The word that stands out throughout this issue is community. We didn’t plan it that way. But in stories devoted to a wide range of subjects, including multi-credit deals, Opportunity Zones, state funding for housing and even NH&RA’s 2018 Vision Award honorees, the concept of community demanded attention. Community in these stories does not refer to a place, but rather to a congregation of people from various venues and backgrounds who come together to address a need. It is an encouraging word and a comforting notion. Put it right up there on the favorite American convention chart alongside family and home.

In West Hartford, CT, more than 15 funders and businesses of various expertise have come together to reinvigorate an old Swift gold leaf factory as a combination of food focused businesses and affordable housing that will serve as both a job and health generator for a struggling community. Staff writer Mark Fogarty reached out to the folks at Community Solutions, Boston Capital Loan Fund, MacRostie Historic Advisors and MassHousing who collaborated on this project with funding, according to Deb Favreau of MHIC, from “three state agencies, three federal agencies, three tax credits, three foundations, three CDEs, a CDFI, US Bancorp and National Grid.” (Spinning Gold into Food)

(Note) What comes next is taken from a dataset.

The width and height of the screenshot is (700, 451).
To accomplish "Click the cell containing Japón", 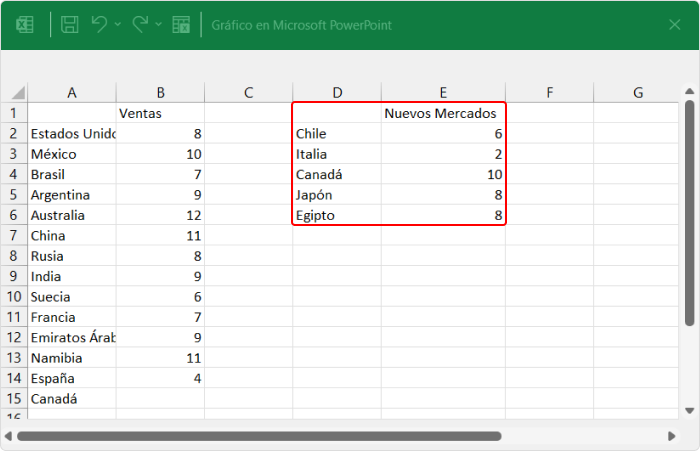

In Lexington, KY, resident and NH&RA board member Holly Weideman looked at the abandoned 120-year-old courthouse and vacant eyesore for years before pulling together her community for a long overdue and breathtaking restoration (see our cover) into a multiuse facility that is bolstering the entire downtown neighborhood. (My Old Kentucky Dome)

In this month’s Land of OZ feature, attorney John Gahan suggests that the ongoing support for Opportunity Zones is going to depend upon providing evidence of their success and urges key players in the designated communities to join together and figure out how to measure those results locally right now.

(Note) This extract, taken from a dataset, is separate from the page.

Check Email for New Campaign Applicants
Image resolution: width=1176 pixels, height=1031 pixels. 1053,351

In addition to writing for us this month, Gahan, now a partner at Sullivan and Worcester LLP, joins Bill McGonagle of the Boston Housing Authority as this year’s Vision Award honorees. Both men are most of all team players with long histories of pulling human resources together for affordable housing in the Boston area, histories you can read about in staff writer Mark Olshaker’s profiles. They will accept their awards at NH&RA’s Fall Forum at the Harvard Club of Boston on October 23.

And our peripatetic staff reporter, Scott Beyer, reports this month on both creative funding initiatives driven by community and legislative will up and down the West Coast states, as well a program in Baltimore (where Scott spent the month) providing down payment assistance to restore value to the city’s vacant buildings. (Housing USA)

I hope what you will take away from this issue is a heightened sense of the achievements that become possible when goal-minded people and businesses come together as a community. And we look forward to reporting on your community in future issues.